Saleh: Streit schadet nicht

Raed Saleh, alleiniger Fraktionschef der SPD, was sich schon am kommenden Dienstag bei der Neuwahl des Fraktionsvorstands ändern könnte, musste sich Kritik gefallen lassen. Daran, dass die SPD das Thema Verbeamtung von Lehrern diskutiert, obwohl die Wiedereinführung im Koalitionsvertrag nicht vorgesehen ist. Oder daran, dass die Reform des Allgemeinen Sicherheits- und Ordnungsgesetzes (ASOG) nicht vorankommt, weil die Sozialdemokraten immer neue Maßnahmen hineinverhandeln will, was Linke und Grüne ablehnen.

„Wir waren beim ASOG schon weiter“, sagte Saleh, wohlwissend, dass einer der schärfsten Kritiker des Verhandlungskurses seiner Partei, Linken-Innenpolitiker Niklas Schrader, aufmerksam zuhörte. Mit Blick auf die innenpolitischen Streithemen sagte Saleh: „Streit schadet nicht, solange er fair und intern ausgetragen wird. Er sorgt für Reibung, die am Ende positiv ist für die Koalition.“ Versöhnlich fügte er hinzu: „Es lohnt sich zu Ringen, weil wir am Ende doch unterschiedliche Parteien sind.“

Daran, dass sie dieses gemeinsame Ringen über die 2021 auslaufende Legislaturperiode hinaus fortsetzen wollen, ließen alle auf dem Podium versammelten keinen Zweifel. „Fünf Jahre sind nicht genug. Wir müssen mehr Zeit gewinnen und mit Blick auf 2021 zusammenbleiben, um darüber hinaus Politik gestalten zu können“, erklärte Silke Gebel.

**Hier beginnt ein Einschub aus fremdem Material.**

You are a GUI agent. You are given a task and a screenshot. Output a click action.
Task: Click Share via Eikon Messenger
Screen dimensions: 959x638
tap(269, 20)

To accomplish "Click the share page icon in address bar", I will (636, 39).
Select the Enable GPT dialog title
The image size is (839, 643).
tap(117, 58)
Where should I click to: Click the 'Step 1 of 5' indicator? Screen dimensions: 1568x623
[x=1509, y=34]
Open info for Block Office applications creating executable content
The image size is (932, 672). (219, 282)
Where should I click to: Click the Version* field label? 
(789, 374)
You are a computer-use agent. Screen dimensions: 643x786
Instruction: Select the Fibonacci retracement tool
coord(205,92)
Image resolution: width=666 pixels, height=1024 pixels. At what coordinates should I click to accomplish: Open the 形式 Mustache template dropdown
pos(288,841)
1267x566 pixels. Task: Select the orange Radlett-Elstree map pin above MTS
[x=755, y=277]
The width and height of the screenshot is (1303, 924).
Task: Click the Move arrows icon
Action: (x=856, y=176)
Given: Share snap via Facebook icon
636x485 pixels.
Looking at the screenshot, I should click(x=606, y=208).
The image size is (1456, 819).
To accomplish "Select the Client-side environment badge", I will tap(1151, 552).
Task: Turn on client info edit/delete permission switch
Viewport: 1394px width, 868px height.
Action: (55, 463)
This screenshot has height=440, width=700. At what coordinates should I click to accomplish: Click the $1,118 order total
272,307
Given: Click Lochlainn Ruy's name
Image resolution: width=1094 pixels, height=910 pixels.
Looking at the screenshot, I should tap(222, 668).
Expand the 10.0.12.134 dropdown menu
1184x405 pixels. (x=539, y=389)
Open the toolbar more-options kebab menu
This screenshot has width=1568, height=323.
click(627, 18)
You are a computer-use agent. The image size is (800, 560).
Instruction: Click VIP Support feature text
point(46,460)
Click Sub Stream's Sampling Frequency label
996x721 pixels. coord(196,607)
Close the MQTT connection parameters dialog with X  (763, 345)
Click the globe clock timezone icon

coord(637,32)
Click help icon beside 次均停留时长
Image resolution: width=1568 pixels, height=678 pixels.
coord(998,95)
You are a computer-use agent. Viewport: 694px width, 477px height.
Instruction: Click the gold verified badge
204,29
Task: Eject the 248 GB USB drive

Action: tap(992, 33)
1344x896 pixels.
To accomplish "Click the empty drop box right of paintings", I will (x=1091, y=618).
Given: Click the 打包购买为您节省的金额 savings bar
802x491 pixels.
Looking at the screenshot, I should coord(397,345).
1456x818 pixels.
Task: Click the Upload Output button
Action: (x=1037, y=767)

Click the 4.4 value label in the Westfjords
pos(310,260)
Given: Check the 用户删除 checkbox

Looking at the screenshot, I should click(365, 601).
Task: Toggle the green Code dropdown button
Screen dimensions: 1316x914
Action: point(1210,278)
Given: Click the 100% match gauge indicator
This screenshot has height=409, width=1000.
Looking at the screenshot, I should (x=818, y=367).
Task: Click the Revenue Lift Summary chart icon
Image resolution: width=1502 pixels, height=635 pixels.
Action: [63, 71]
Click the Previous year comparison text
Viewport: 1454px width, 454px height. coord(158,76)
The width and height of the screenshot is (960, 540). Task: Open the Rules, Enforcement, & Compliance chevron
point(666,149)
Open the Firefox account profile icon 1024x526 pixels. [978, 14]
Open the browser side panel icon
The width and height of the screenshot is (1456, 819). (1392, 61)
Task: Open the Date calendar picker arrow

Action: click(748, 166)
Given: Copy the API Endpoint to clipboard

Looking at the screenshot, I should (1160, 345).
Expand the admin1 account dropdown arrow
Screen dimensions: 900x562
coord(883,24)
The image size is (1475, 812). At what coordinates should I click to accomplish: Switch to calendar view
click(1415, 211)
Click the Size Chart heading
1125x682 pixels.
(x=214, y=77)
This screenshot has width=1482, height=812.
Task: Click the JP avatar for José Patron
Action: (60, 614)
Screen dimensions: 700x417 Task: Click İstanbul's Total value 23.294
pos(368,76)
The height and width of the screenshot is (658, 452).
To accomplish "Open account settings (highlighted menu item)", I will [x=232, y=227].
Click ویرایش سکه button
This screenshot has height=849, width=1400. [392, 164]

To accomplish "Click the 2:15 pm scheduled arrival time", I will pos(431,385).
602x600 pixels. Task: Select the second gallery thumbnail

Mit Blick auf die voraussichtlich im selben Jahr stattfindende Bundestagswahl fügte sie hinzu: „Wir haben steigende Umfragewerte für unsere Koalition und brauchen auch im Bund eine Veränderung. Rot-Rot-Grün in Berlin muss Strahlkraft für den Bund haben.“ Carola Bluhm ergänzte: „Alle sind sich einig über die Alternativlosigkeit der eigenen Koalition.“

CDU: Koalition hat keinen Plan

Ein Satz, den Burkard Dregger, Fraktionschef der CDU im Abgeordnetenhaus, so nicht stehen lassen will. In Reaktion auf die Runde der Fraktionsspitzen erklärte er: „Rot-Rot-Grün hat keinen Plan, verzettelt und klammert sich aneinander.“ Er kritisierte Versäumnisse beim Wohnungsbau, in der Verkehrs- und Bildungspolitik sowie bei der Ausstattung der Sicherheitskräfte. „Die Berliner haben das Vertrauen verloren“, so Dregger.